The other was an exercise at Ribbon Creek in 1956, where a drunken Parris Island drill instructor ordered a bunch of recruits out on an unauthorized night march and six of them drowned in the creek. The drill sergeant had made no attempt to recover the bodies. Unwisely, the Marine Corps tried to downplay the incident, with the predictable result that the media went into a frenzy. (By comparison, after a freak accident on Okinawa under Krulak’s command, in which eleven soldiers drowned during a typhoon, he laid out the facts immediately.) Krulak started the long process of reforming recruit training methods by issuing new guidelines for drill instructors and seeing to it that several got fired. You want tough hombres as drill instructors in the Marine Corps. You do not want sadists.

Under john f. Kennedy, Krulak became special assistant for counterinsurgency and special assistant for special activities, i.e., covert action. These were key positions, given the administration’s emphasis on guerilla warfare, which meant he wielded influence way beyond his two-star rank. From a variety of sources, he put together the country’s counterinsurgency doctrine — how it was essential to gain the trust of the population, and where the protection of the locals is priority one.

During the presidential campaign, he shamelessly puffed up his relationship with jfk, telling how Kennedy had rescued him with his pt boat in the Pacific; how after the rescue he had promised Kennedy a bottle of Three Feathers, the rotgut whiskey consumed by World War II troops; and how, after Kennedy had won, he had dropped in on the new president in the White House with a bottle of the stuff. All this was pure invention. “The truth is that Krulak and Kennedy never met in the Pacific,” Coram writes, as it was the other part of his force Kennedy had rescued, and he refers to an addendum to Krulak’s oral history at the Kennedy Library where Krulak admits they never met until after Kennedy became president. The addendum was to be read only after Krulak’s death.

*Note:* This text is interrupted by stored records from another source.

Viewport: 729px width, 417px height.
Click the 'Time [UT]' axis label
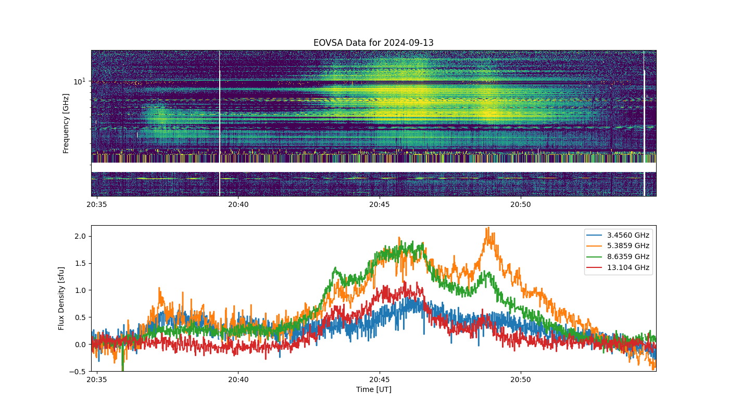373,389
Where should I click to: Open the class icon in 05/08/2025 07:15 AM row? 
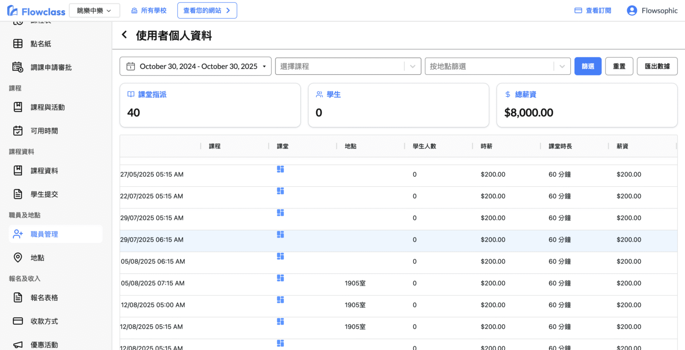tap(280, 278)
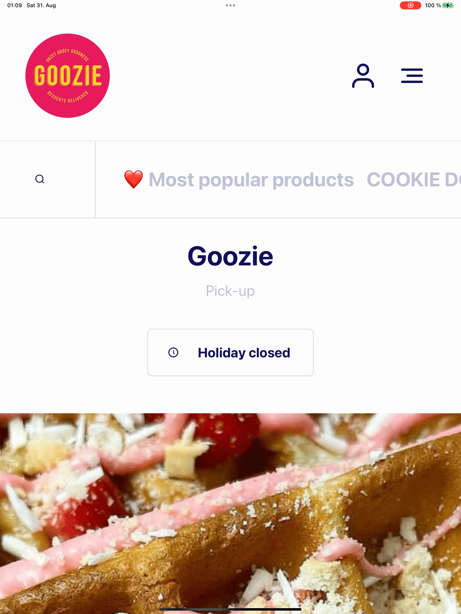Image resolution: width=461 pixels, height=614 pixels.
Task: Select the Most popular products tab
Action: click(239, 179)
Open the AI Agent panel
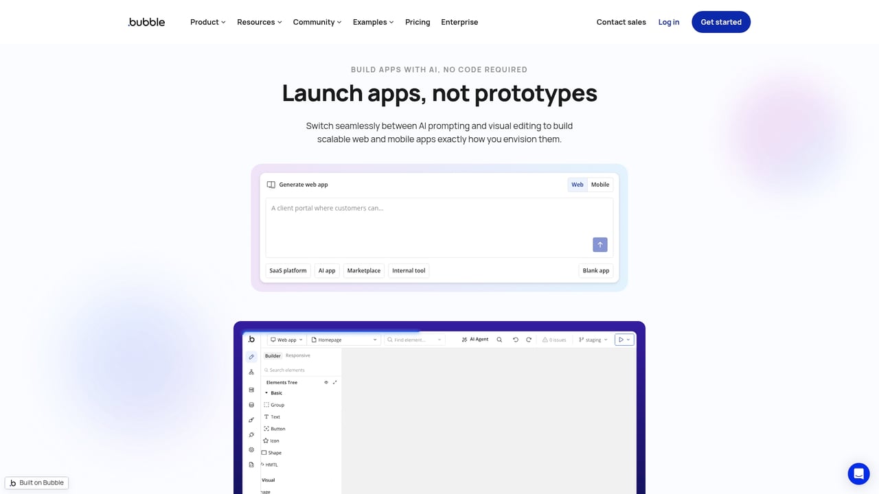Image resolution: width=879 pixels, height=494 pixels. point(475,339)
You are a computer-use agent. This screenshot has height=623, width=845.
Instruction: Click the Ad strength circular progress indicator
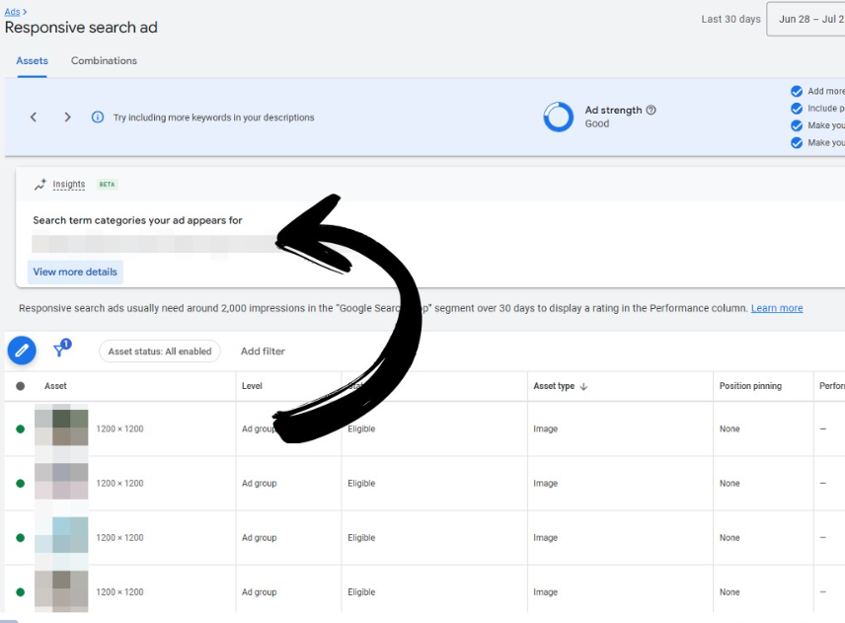click(559, 117)
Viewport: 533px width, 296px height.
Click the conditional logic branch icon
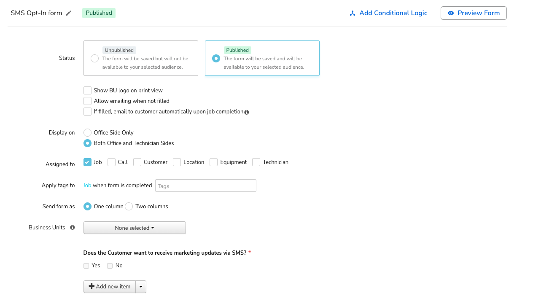[353, 13]
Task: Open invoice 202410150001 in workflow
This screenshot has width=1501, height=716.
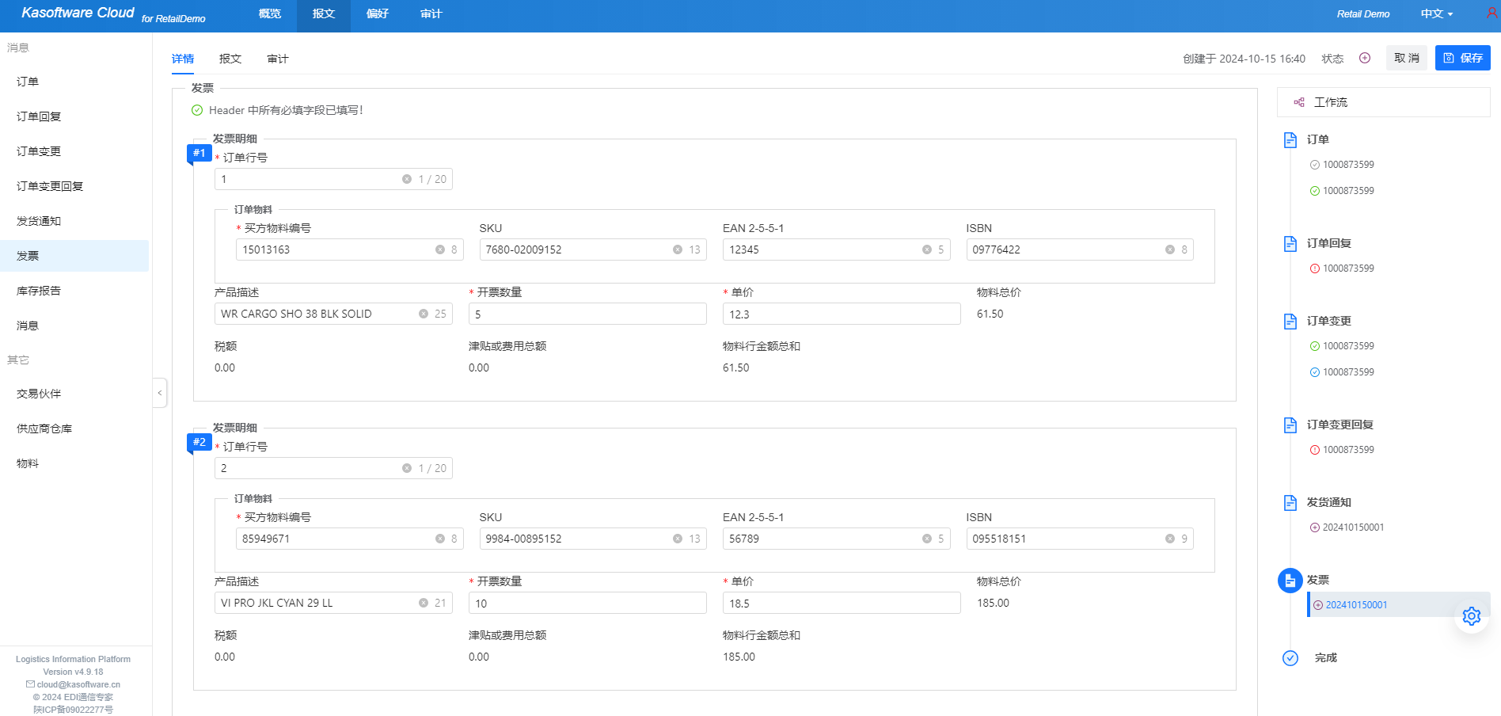Action: pos(1356,605)
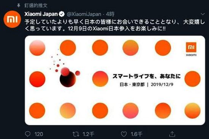Open the Xiaomi Japan profile avatar

[x=12, y=19]
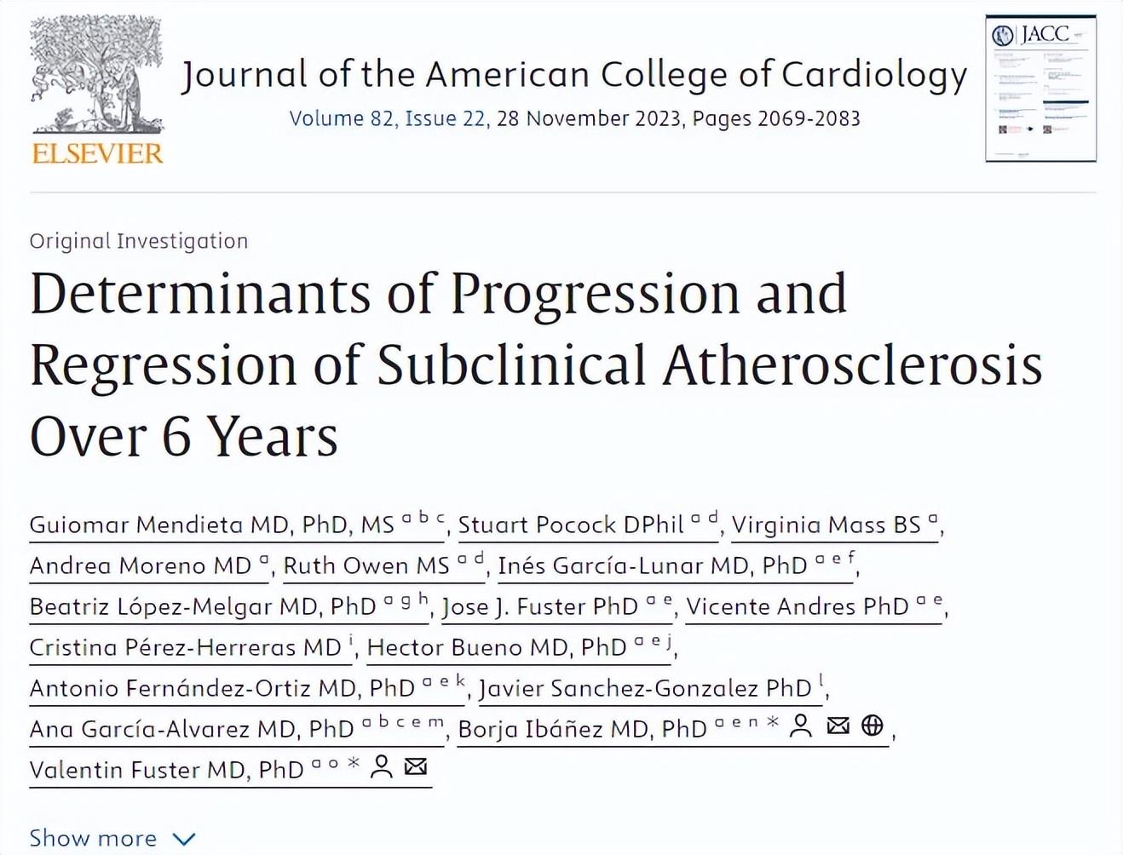The height and width of the screenshot is (855, 1123).
Task: Select author Virginia Mass BS
Action: 826,525
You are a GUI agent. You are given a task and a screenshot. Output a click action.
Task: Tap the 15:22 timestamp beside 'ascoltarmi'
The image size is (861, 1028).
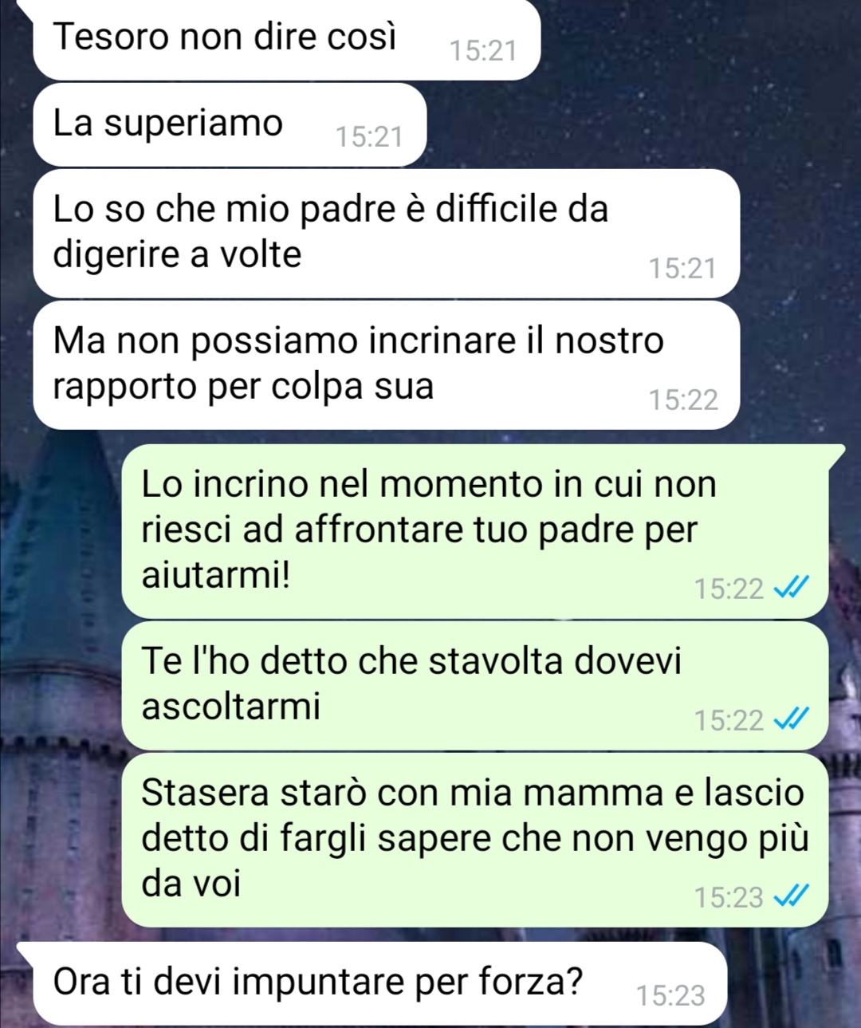click(x=729, y=720)
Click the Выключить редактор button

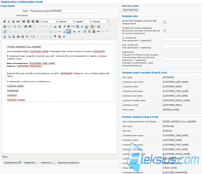(x=68, y=162)
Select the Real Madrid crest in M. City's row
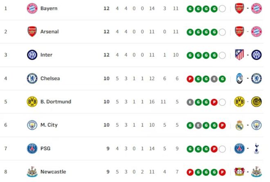Viewport: 270px width, 182px height. (x=240, y=125)
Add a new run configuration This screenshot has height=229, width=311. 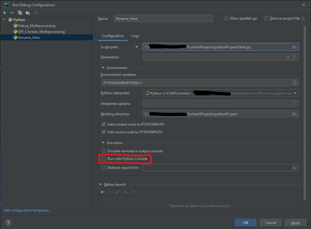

As the Vietnam War intensified, Krulak’s clashes with General William Westmoreland, the commander in chief in Vietnam, were unavoidable. As a conventional army general, trained to fight in Europe, Westmoreland did not buy any of this newfangled counterinsurgency stuff: Forget about hearts and minds, Westmoreland preferred raw firepower. What was particularly
hard to accept for Krulak was Westmoreland’s use of the Marines in a traditional battle of attrition at Khe Sanh, a place of no strategic value. So as regards counterinsurgency, Coram rates Krulak’s efforts to get his message across “an abject failure.”

Krulak’s run-ins with journalists David Halberstam, Stanley Karnow, Peter Arnett, and Morley Safer over their strong anti-military bias were equally bitter. Safer’s famous sequence with the Marines setting fire to a hut with a Zippo lighter particularly angered Krulak. What Safer conveniently left out, Krulak noted in a subsequent internal paper, was that the Marines had been under automatic fire from the village, which was crisscrossed by trenches and booby traps. Coram cites Chicago Daily News reporter Keyes Beech, who was present at the time, in support of Krulak’s version.

In the end, Kulak’s outspokenness was his downfall. Kulak told Lyndon Johnson to his face how men were being needlessly killed because of his approach, the only senior general with the guts to do so, Coram writes. A photograph shows Krulak lecturing Johnson with pointed finger and Johnson looking hugely uncomfortable. The meeting ended with Johnson propelling him out of the Oval Office. As a result, Krulak did not get the appointment as commandant of the corps for which he had been regarded as a shoo-in. He was not fired either, just left to dangle, in a classic example of lbj’s vindictiveness. But while Krulak never made commandant, his legacy outweighs most of those who did.